In every store or supermarket you can see literally hundreds of products marked as “low fat” – meaning that they have less fat than the original product. However, products marked as “low fat” can often have more fat, calories or sugar than you think they are. Why is that? There is something you need to now – when fat is removed from products, manufacturers have to use salt, sugar or artificial additives to make that product taste better. But, this is not the only problem – recent studies have shown that people tend to eat more of products that are marked as “low fat”.

Don’t worry, though, there are much better, tastier and healthier alternatives. We have created a short list of most common products that are labeled as “low fat” and their healthier alternatives.

1. Salad

We should all eat salad, every day. However, you should avoid fat-free salad covered with fat-free dressing. This kind of salad will not satisfy your hunger and you could be even more hungry in just an hour. Most of the fat-free, low fat dressing have lots of sugar in it, which means that it will make you more hungry and you will end up overeating. The healthier alternative is to eat salad with regular dressing (in smaller amount), add some seeds, nuts or even avocado.

2. Potato chips

Everyone loves potato chips! Unfortunately, they can have so many calories and we tend to eat the whole bag, since we can’t stop. There are low fat alternatives, that have just 20 or 30 calories less, but are not healthier than the original. The best thing to do is to eat other, healthier snacks, like roasted edamame or roasted chickpeas. The good thing about these snacks is that they have lots of protein and different vitamins.

3. Fat-free yogurt

There are so many reasons why you shouldn’t eat fat-free yogurt. These yogurts contain stabilizers, sugar, artificial colors and often have added flavors, so they could taste better. Most of the nutritionist suggest that you eat a smaller amount of full-fat yogurt – it is better for you and it will satisfy your hunger.
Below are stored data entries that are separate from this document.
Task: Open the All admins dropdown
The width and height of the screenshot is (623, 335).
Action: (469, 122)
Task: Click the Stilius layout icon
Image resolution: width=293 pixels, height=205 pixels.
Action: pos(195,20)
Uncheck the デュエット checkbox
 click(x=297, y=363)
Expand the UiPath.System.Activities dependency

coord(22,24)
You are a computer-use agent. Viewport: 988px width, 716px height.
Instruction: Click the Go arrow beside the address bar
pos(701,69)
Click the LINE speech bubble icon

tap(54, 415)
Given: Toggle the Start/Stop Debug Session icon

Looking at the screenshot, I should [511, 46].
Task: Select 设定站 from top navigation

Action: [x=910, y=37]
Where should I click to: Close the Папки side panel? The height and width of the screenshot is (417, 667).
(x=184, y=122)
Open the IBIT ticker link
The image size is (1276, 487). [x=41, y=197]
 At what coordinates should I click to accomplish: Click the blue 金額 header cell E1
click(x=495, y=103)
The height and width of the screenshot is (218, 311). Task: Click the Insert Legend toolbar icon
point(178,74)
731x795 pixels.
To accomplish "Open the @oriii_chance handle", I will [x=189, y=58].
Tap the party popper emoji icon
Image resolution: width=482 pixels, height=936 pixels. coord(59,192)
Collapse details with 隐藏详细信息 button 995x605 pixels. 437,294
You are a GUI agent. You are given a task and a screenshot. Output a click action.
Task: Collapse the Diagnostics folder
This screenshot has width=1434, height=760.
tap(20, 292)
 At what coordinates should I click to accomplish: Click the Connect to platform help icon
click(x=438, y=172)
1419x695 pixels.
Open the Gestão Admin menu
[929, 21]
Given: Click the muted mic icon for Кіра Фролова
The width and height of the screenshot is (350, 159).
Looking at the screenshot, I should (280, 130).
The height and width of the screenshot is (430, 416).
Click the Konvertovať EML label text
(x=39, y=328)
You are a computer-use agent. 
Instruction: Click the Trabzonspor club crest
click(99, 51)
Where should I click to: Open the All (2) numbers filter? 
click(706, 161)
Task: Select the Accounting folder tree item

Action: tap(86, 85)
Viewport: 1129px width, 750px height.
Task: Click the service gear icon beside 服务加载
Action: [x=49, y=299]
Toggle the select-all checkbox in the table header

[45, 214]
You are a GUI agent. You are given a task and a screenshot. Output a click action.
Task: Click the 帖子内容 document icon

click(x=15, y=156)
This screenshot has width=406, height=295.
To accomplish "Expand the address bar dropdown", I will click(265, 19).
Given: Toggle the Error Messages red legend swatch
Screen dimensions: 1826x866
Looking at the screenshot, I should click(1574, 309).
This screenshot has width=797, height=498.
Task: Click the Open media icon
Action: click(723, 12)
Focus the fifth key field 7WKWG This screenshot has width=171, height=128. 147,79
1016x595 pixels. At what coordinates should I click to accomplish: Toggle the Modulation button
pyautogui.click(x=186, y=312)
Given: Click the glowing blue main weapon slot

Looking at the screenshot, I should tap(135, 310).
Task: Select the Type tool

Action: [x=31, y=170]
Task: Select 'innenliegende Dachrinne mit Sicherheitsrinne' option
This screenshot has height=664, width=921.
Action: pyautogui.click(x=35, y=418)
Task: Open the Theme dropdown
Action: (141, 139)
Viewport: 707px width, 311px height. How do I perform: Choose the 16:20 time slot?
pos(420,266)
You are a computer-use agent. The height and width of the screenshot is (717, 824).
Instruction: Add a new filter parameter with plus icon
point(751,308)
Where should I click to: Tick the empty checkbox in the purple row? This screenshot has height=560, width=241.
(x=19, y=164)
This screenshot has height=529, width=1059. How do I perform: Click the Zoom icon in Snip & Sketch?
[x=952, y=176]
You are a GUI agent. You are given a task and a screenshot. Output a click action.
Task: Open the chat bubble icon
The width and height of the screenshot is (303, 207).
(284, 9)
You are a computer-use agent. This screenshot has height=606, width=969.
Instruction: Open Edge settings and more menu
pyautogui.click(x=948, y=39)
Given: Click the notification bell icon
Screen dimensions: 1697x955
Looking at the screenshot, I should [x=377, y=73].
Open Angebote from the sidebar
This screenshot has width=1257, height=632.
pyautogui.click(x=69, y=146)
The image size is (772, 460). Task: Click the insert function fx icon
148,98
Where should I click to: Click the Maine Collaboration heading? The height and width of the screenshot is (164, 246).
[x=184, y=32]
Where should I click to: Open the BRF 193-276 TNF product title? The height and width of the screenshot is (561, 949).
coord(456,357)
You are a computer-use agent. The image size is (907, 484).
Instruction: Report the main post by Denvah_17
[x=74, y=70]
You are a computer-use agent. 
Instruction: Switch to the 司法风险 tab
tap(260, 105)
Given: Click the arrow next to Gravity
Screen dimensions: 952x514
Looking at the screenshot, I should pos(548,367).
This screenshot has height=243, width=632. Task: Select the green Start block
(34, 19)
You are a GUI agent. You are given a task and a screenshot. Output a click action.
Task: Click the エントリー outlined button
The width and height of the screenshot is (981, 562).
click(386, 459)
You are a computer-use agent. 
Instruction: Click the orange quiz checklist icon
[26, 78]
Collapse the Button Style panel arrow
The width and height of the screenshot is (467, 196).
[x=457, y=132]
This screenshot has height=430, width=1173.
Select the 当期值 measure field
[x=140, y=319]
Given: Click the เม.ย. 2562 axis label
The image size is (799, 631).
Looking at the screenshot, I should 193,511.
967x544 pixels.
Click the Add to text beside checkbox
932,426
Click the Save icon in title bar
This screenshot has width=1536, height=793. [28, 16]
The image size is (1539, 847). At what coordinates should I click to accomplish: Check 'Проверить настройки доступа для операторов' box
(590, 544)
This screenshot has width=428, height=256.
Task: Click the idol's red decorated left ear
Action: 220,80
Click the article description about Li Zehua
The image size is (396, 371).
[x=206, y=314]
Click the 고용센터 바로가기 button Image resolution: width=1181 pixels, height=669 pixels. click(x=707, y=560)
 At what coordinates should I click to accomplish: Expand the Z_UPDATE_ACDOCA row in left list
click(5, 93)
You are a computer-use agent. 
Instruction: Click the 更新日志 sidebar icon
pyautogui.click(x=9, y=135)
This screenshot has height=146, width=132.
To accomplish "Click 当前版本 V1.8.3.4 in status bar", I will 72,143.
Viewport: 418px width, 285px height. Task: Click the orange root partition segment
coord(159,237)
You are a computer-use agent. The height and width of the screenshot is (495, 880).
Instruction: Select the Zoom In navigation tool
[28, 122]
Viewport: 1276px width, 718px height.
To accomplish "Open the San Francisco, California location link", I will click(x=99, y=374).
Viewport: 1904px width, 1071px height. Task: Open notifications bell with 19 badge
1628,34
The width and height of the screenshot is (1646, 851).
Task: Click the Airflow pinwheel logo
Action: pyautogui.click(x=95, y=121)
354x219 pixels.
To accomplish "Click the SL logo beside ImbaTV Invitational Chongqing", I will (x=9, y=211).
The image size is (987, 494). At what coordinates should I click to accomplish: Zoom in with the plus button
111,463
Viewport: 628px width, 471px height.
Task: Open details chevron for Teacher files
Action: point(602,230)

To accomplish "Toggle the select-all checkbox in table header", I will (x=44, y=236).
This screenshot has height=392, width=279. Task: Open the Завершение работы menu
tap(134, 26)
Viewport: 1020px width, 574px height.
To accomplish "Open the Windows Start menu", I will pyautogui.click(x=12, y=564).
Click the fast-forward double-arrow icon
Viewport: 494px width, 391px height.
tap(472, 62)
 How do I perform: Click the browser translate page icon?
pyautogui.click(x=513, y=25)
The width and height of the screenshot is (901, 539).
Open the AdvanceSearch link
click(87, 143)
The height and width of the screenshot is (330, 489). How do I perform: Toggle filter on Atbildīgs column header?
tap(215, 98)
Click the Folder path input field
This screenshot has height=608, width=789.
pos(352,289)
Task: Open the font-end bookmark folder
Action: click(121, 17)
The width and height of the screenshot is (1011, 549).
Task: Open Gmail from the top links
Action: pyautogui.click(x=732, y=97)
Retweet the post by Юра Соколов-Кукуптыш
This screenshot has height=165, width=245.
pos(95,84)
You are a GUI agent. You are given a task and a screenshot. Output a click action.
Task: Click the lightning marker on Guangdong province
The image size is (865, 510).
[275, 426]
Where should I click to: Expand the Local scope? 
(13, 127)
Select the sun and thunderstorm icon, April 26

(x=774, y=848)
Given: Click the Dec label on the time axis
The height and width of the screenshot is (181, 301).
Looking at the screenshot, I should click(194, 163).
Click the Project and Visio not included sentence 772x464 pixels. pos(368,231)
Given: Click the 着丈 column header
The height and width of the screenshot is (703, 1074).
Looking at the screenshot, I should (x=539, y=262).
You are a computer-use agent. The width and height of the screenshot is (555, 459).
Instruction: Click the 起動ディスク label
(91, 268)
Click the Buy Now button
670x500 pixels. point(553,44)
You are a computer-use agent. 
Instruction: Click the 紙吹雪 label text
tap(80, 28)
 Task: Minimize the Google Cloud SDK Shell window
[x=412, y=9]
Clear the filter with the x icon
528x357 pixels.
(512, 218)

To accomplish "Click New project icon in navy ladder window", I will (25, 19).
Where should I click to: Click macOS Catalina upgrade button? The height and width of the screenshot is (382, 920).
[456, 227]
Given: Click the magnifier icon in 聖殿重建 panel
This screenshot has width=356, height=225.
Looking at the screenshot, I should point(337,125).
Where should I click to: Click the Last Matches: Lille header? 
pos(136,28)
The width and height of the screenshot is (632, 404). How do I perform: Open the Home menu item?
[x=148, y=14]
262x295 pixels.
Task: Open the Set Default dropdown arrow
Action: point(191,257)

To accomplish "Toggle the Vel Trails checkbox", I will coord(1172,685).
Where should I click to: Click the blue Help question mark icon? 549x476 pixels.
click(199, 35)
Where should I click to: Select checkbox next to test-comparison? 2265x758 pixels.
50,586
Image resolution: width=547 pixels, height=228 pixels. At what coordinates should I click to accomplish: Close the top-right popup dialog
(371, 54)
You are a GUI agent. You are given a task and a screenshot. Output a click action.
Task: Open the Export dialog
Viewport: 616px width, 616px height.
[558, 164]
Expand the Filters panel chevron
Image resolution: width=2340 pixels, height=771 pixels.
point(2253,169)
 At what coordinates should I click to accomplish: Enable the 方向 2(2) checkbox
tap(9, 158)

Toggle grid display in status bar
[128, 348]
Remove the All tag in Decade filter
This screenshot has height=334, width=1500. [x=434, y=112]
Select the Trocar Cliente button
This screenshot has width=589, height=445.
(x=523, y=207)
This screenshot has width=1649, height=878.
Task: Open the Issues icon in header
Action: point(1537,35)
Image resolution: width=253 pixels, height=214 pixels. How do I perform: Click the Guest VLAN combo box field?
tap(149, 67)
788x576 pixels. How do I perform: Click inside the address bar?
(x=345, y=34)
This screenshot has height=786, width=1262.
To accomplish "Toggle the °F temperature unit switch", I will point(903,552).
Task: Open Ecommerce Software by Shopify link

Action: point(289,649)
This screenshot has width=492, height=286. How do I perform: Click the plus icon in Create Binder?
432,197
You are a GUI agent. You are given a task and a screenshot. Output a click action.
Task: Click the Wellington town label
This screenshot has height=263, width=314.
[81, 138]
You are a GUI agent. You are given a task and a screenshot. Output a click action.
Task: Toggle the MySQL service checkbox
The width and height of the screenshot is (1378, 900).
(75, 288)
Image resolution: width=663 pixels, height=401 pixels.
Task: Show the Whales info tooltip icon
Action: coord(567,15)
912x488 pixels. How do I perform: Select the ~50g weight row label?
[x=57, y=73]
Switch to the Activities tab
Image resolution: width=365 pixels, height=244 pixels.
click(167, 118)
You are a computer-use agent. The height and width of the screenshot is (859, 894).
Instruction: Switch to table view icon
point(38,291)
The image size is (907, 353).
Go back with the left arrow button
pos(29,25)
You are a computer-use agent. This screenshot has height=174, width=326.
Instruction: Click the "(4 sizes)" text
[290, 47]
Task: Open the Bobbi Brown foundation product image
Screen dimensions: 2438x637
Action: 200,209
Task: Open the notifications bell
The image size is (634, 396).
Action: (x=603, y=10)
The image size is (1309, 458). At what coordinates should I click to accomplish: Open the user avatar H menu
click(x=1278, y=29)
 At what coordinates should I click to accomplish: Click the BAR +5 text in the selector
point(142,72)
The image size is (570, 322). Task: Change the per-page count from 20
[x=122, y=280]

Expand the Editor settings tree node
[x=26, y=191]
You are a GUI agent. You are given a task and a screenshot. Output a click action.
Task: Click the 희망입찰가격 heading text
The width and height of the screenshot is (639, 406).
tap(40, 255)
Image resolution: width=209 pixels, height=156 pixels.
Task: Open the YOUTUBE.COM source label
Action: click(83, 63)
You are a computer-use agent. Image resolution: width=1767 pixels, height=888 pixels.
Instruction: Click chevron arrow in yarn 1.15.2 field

4. Frozen yogurt and low-fat ice cream

The biggest problem with low-fat ice cream and frozen yogurt is that they trick you to think that you can eat a lot of them, guilt-free. You end up eating a lot more than you really should. In this case, there is no alternative, but there is something you can do – you can eat frozen yogurt or low-fat ice cream from time to time, but not every day.

5. Substitutes for eggs

Yolk is the part of the egg where all goods are. Substitutes do not have that. The best alternative for eggs substitutes are the real eggs. You can boil them and eat couple for breakfast – they have lots of protein and are really good for your body.

6. Low-fat peanut butter

The interesting thing with low-fat peanut butter is that it has less than 20 calories than the really thing. Why? Because the companies add sugar to the low-fat version, to make it taste better. The alternative to low-fat peanut butter is the original peanut butter, but in a reasonable amount.